VALÈNCIA. Con su inesperado fallecimiento, Carles Santos (Vinaròs, 1940) se nos ha marchado definitivamente a ese mundo del silencio que tantas veces reivindicó. Creo no exagerar al decir que este enorme músico y artista deja en una desoladora orfandad a toda la vanguardia, al mundo artístico en general y a todos los músicos, cantantes, actores, técnicos y todos los que han tenido la ocasión de colaborar con él.
Su cuerpo ha dicho basta a una vida de obstinado trabajo que le ha llevado a ser uno de los más prolíficos creadores de las últimas cuatro décadas en la música y la escena, sin olvidar la fotografía y el cine. Sus cientos de conciertos como pianista y director, más de treinta espectáculos escénicos difundidos por todo el mundo, su inmersión en el mundo del cine como guionista, compositor y director, cuya original impronta siempre se hacía presente, lo atestiguan como un personaje imprescindible.
Carles Santos pasó de una niñez como pianista prodigio a penetrar ya en los años sesenta a esa vanguardia casi clandestina, casi perseguida, que daba un duro combate– especialmente en Barcelona- al oficialismo artístico imperante bajo la dictadura. La influencia de personajes como Joan Brossa fue poderosa para lanzarse a esa multidisplinar y cáustica vanguardia performística. Más allá difunde a través de Grup Instrumental Català gran parte del repertorio musical contemporáneo de difícil asequibilidad en nuestro país, se sumerge en el mundo cinematográfico como director, guionista y constructor de bandas sonoras junto a personajes como Pere Portabella, con el que estrecha su amistad en la Cárcel Modelo de Barcelona en 1973, tras una redada policial de la Comissió Permanent de l´Assemblea Nacional de Cataluya.
Tras una larga estancia en Nueva York, donde toma contacto con John Cage, La Monte Young, Steve Reich, Glass -popes musicales de aquella denominada segunda vanguardia- y el fenómeno Fluxus, Santos desarrolla a su vuelta en los ochenta una enorme y vertiginosa producción musical escénica y plástica. Su trabajo musical y escénico, partiendo de una rigurosidad extrema y teñido de una provocación permanente acusa todas esas influencias pero siendo capaz de elaborar un discurso absolutamente personal, provocativo y, afortunadamente, refractario a clasificaciones e imitaciones. Con este discurso y su capacidad de comunicar –Santos sólo entendía “el directo” porque quería conectar con el público- supo superar con creces la capacidad de convocatoria de la música de vanguardia sin sacrificar un ápice de su coherencia y su compromiso.

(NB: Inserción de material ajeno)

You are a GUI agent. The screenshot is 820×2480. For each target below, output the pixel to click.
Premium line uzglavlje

No puedo evitar volver a una cita que ya he repetido en alguna publicación y que resume muy bien su talante. “La expresión espontánea de su obra le ha convertido en el más brillante vengador de un estado de la cuestión que pone en claro el desmoronamiento de valores sociales, culturales e incluso morales de la música de nuestro tiempo. No es ironía, sino simple enunciado de principios: toda su obra está concebida en legítima defensa” ( Marta Cureses)

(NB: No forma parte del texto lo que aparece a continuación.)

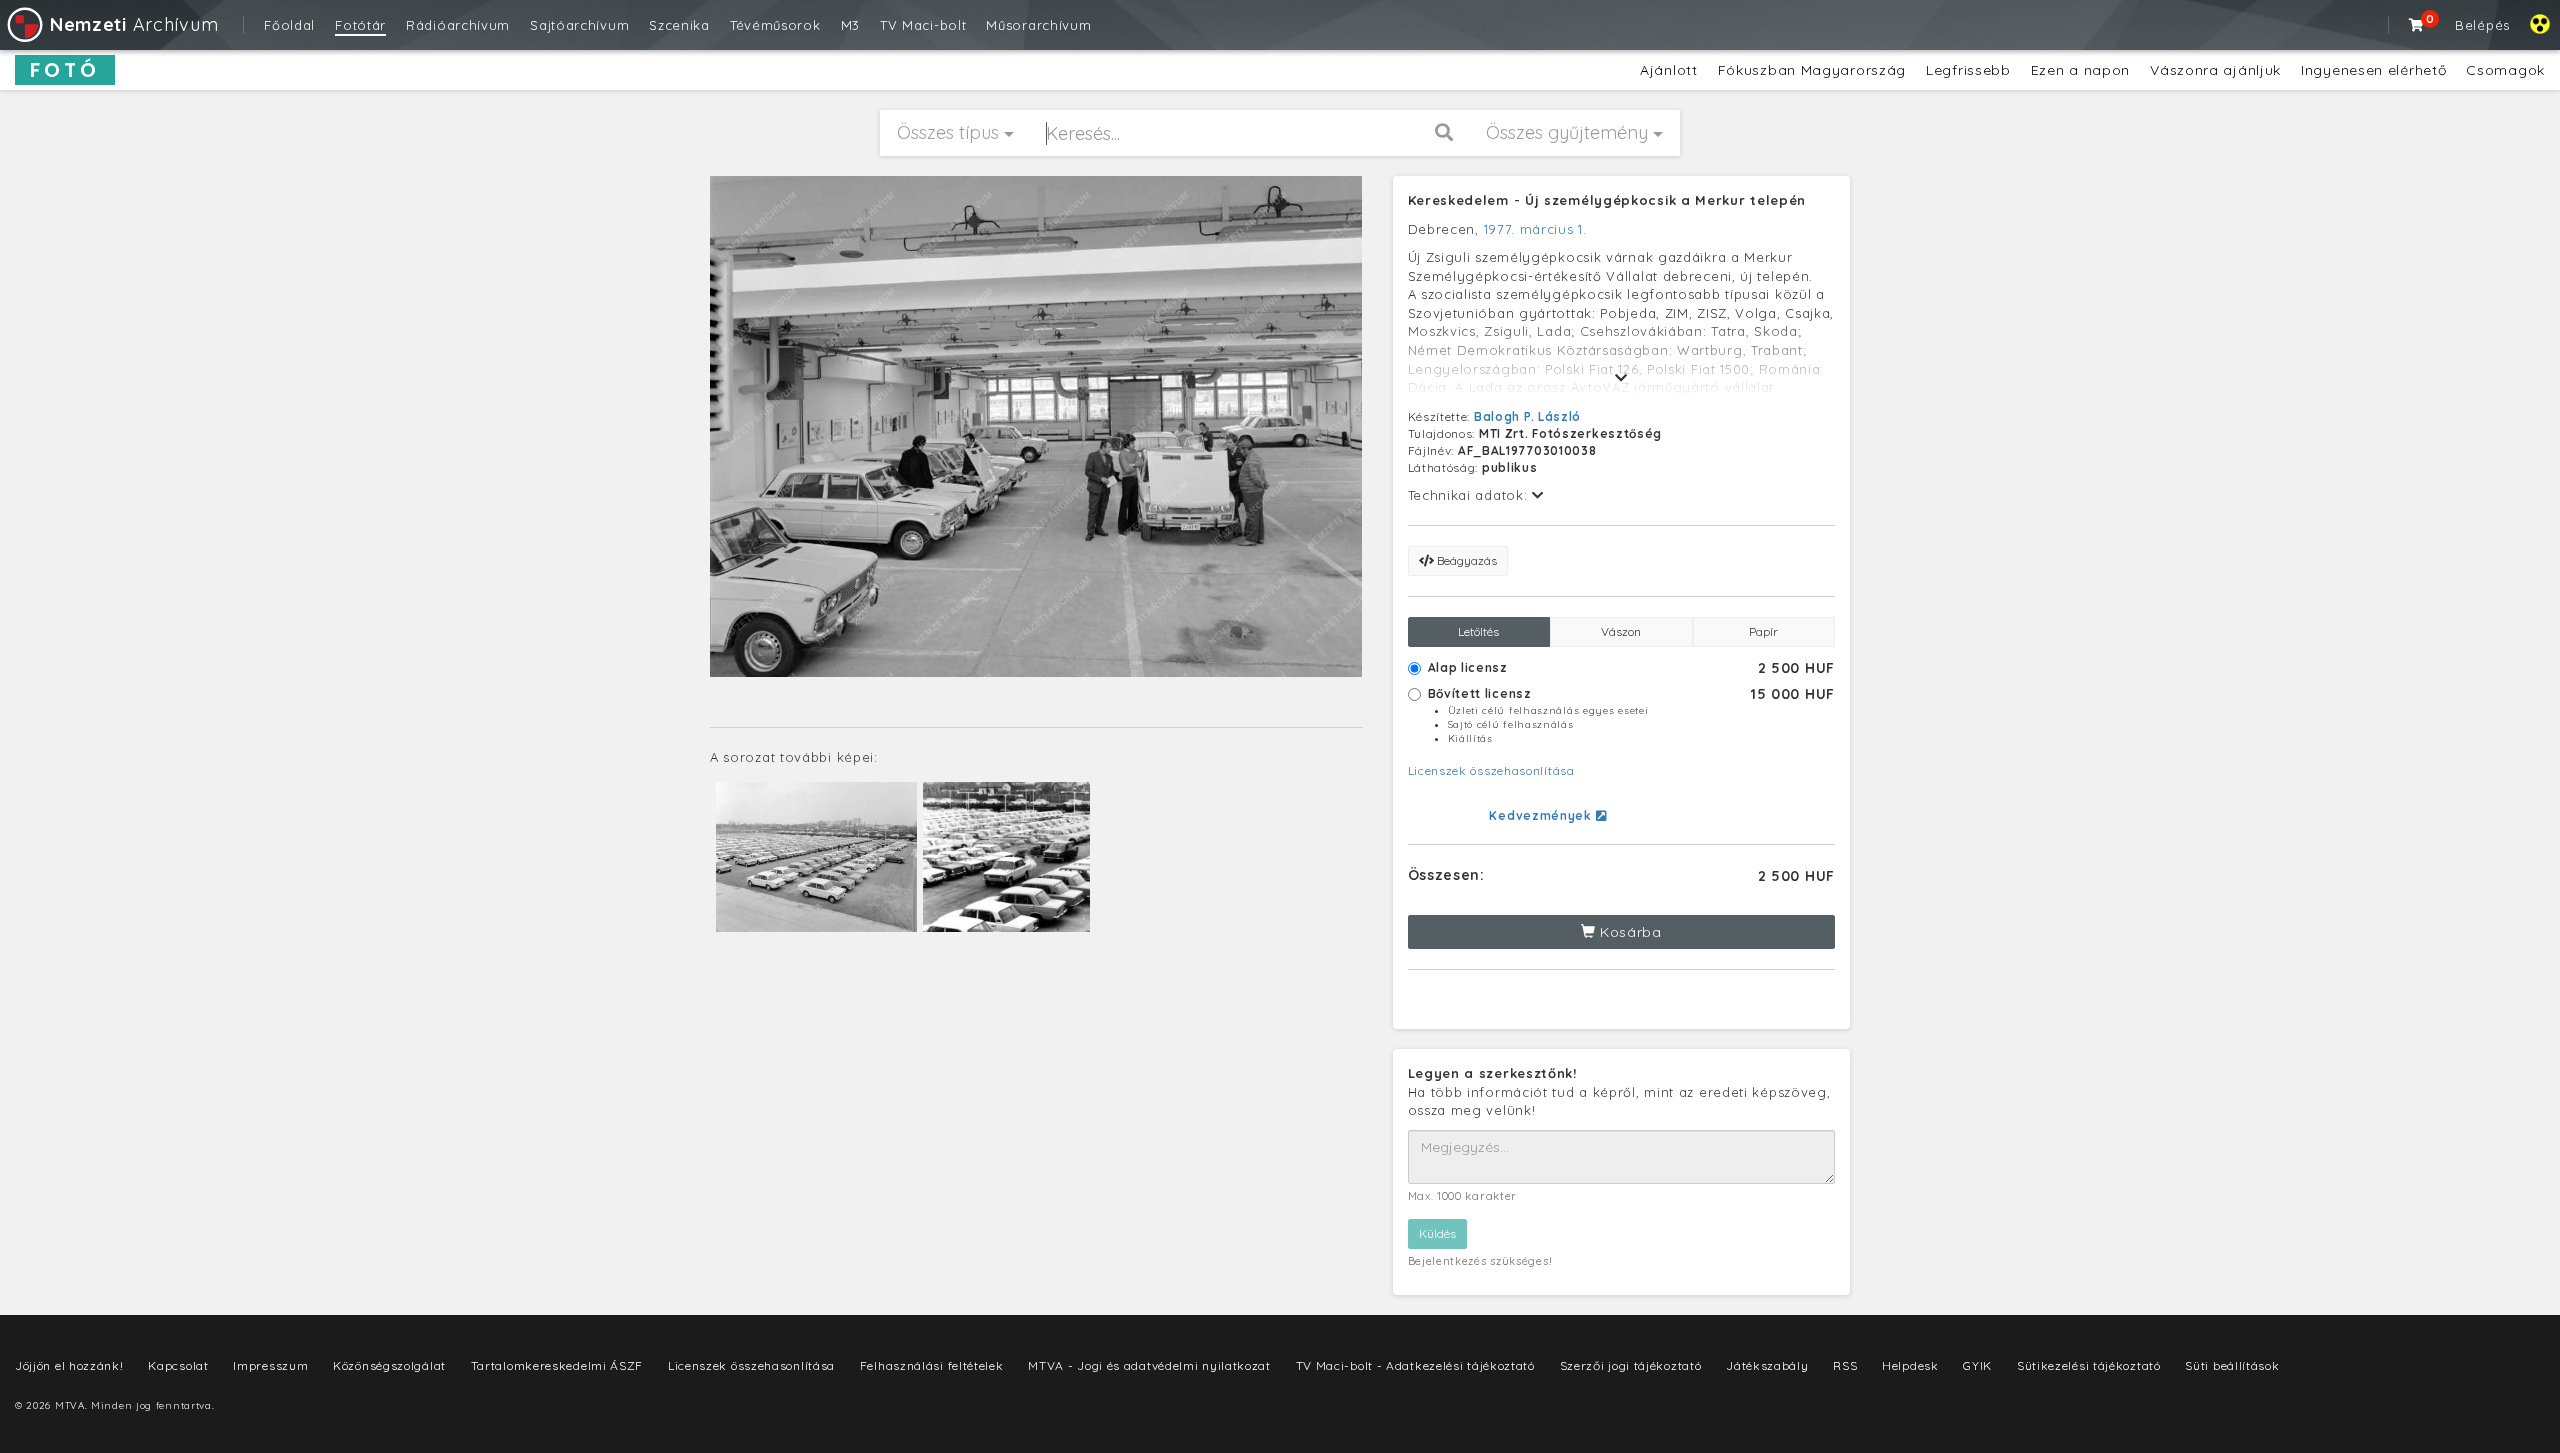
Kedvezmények (1542, 815)
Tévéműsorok (775, 25)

Con su muerte se acabaron esos paseos y almuerzos compartidos en Vinaròs frente al mar, su mar omnipresente, y los que intercambiamos y compartimos opiniones de la cultura, de la política o de la vida. Su conversación siempre fue un pozo sin fondo de ideas lúcidas y con frecuencia sorprendentes y embarazosas, de ahí la fama de enfant terrible de una, por otra parte, gran persona.